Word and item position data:
======
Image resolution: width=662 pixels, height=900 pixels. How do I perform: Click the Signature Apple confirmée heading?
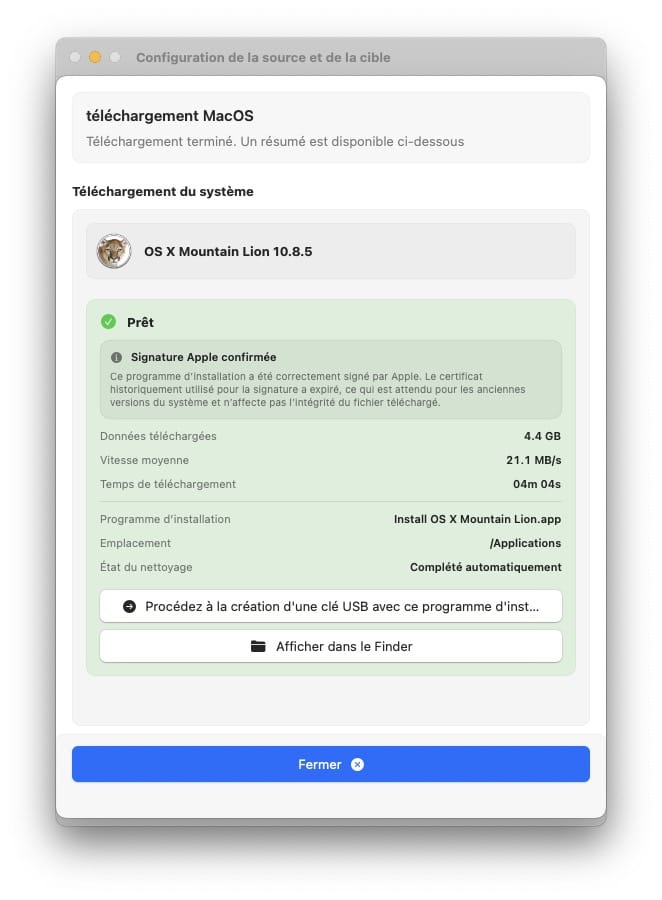coord(203,357)
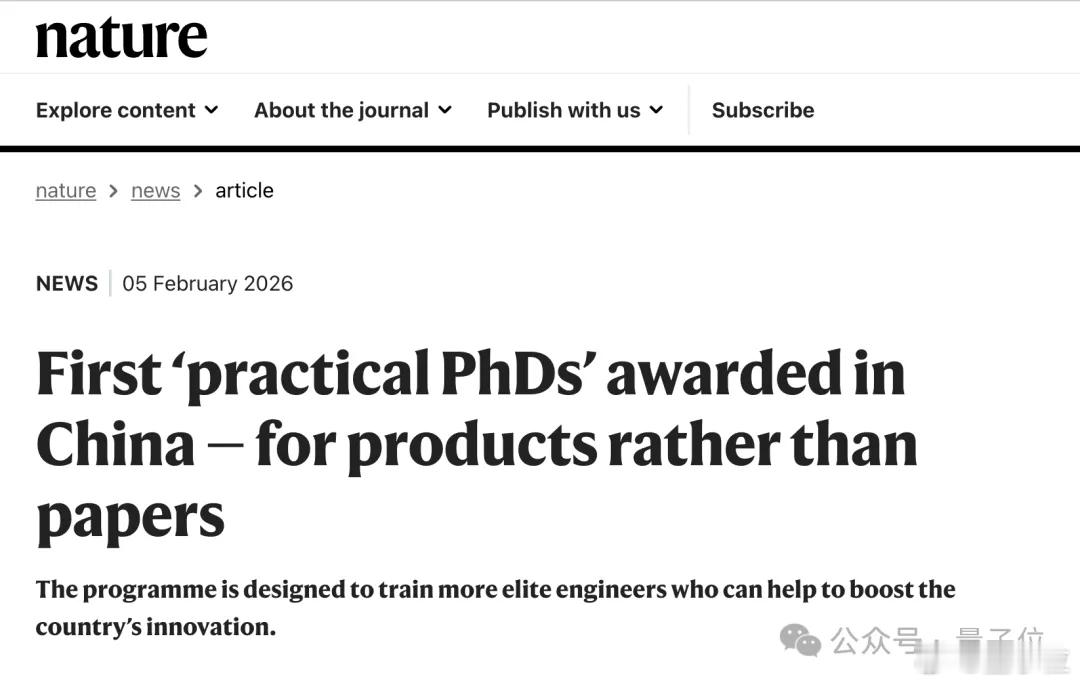Open the Explore content menu label
Viewport: 1080px width, 685px height.
tap(115, 110)
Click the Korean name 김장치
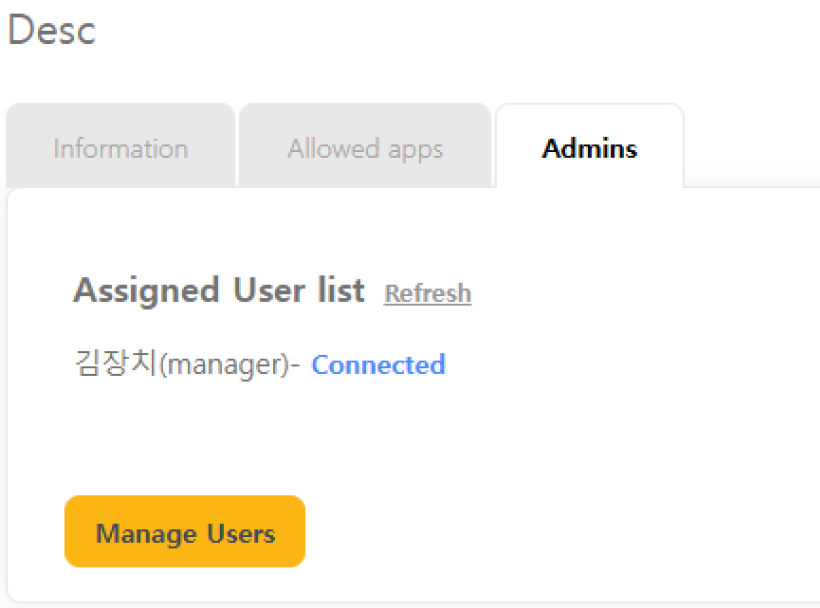 (116, 365)
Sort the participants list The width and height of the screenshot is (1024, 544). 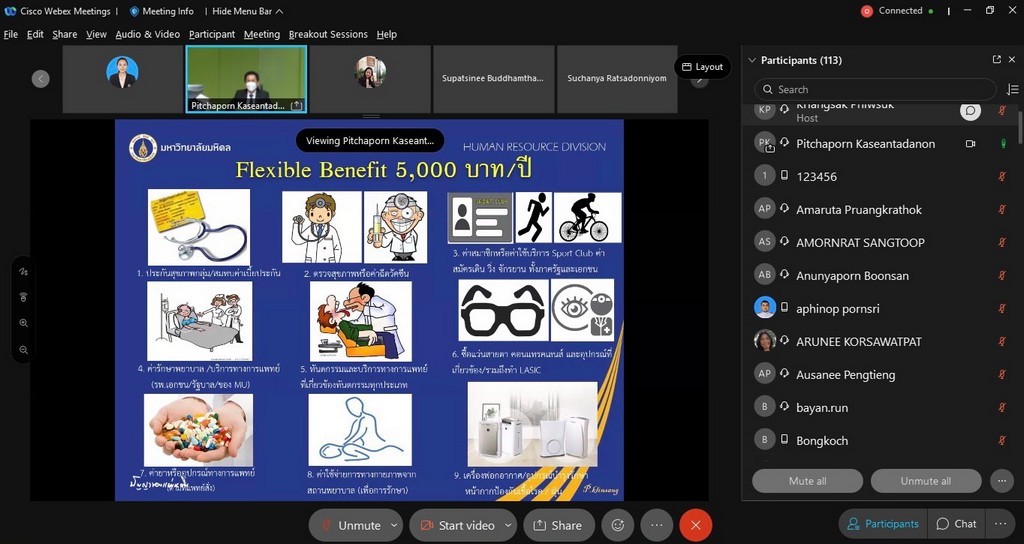point(1012,89)
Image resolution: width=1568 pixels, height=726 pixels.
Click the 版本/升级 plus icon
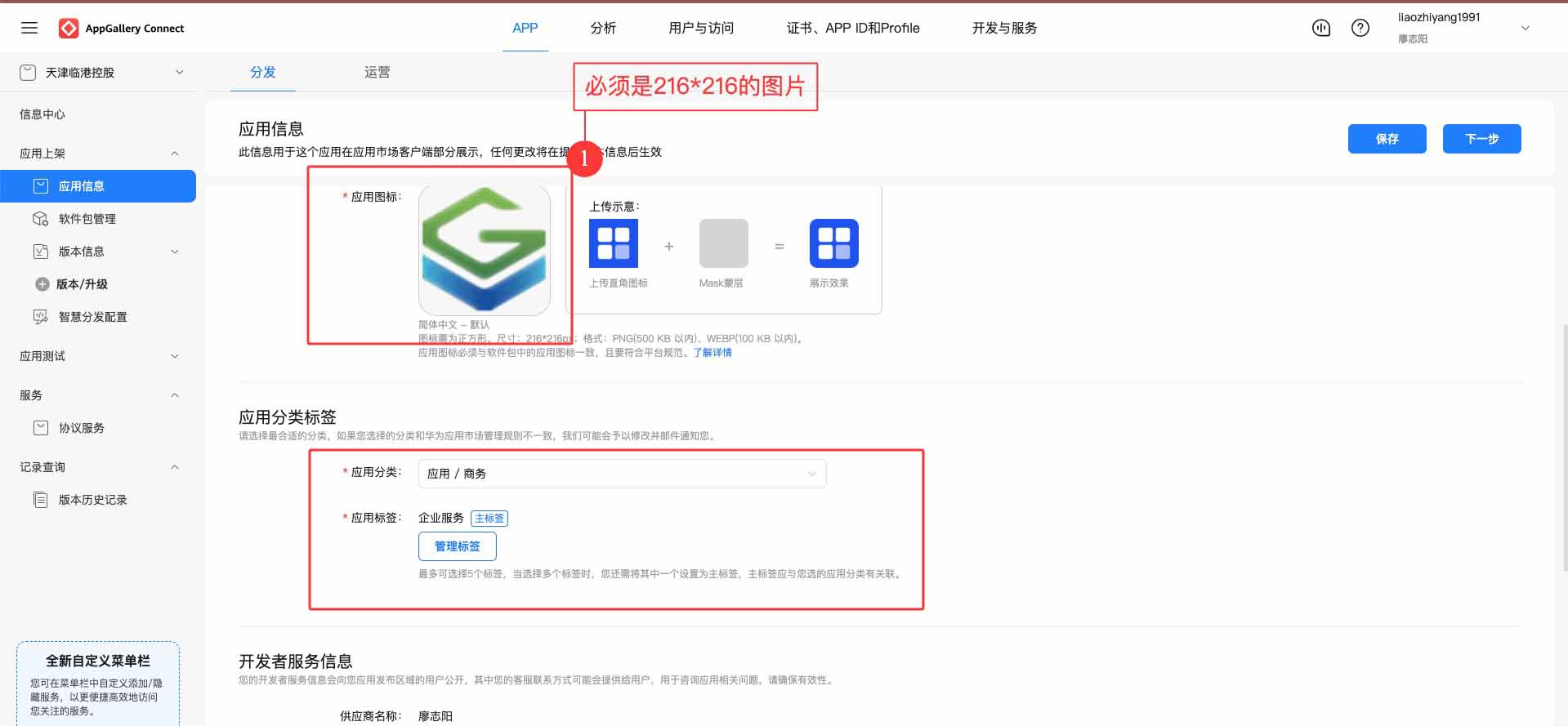tap(42, 284)
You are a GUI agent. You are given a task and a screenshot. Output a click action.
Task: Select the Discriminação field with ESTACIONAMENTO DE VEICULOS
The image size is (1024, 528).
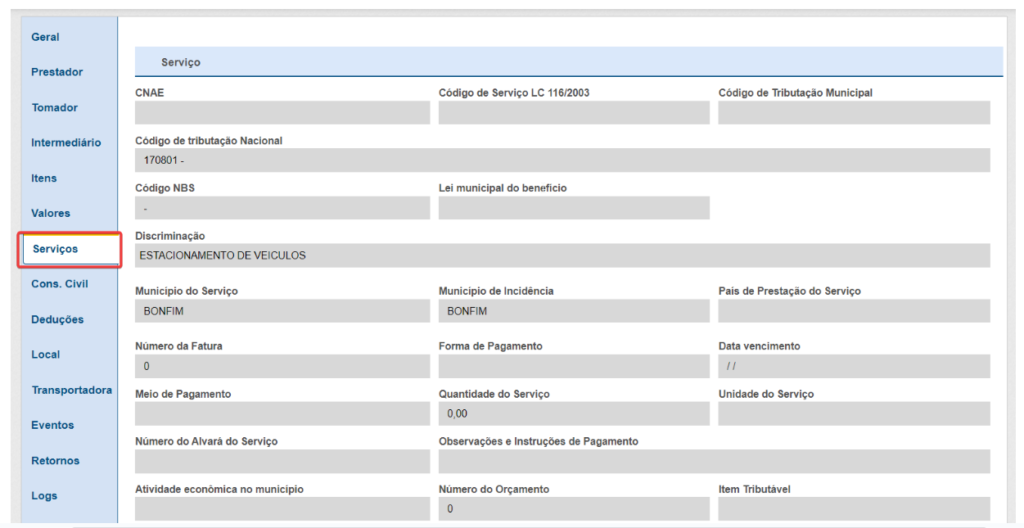[562, 256]

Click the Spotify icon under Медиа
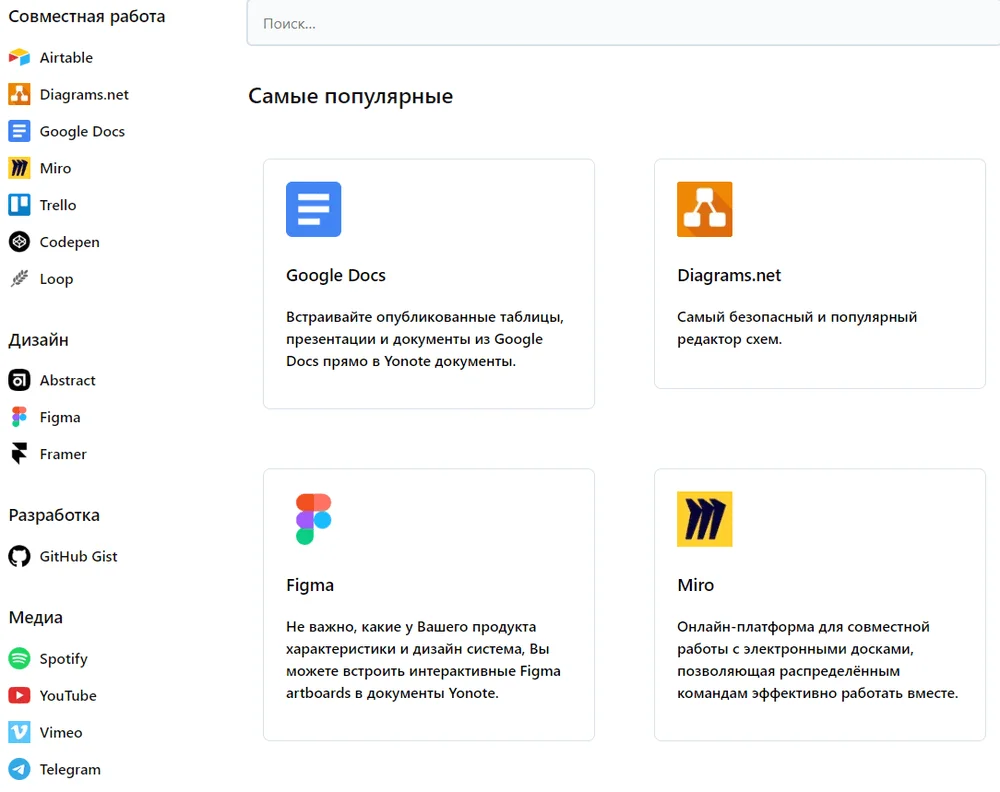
======
• [REQUIRED WORK]
Render the stretch from the line containing "You are a GUI" through the end of the data as a JSON list of strings, one string per line, skipping blank lines. Leave the pictures out of the answer.

• [WRITTEN SOLUTION]
[
  "You are a GUI agent. You are given a task and a screenshot. Output a click action.",
  "Task: Select the Discriminação field with ESTACIONAMENTO DE VEICULOS",
  "The image size is (1024, 528).",
  "[562, 256]",
  "Click the Spotify icon under Медиа"
]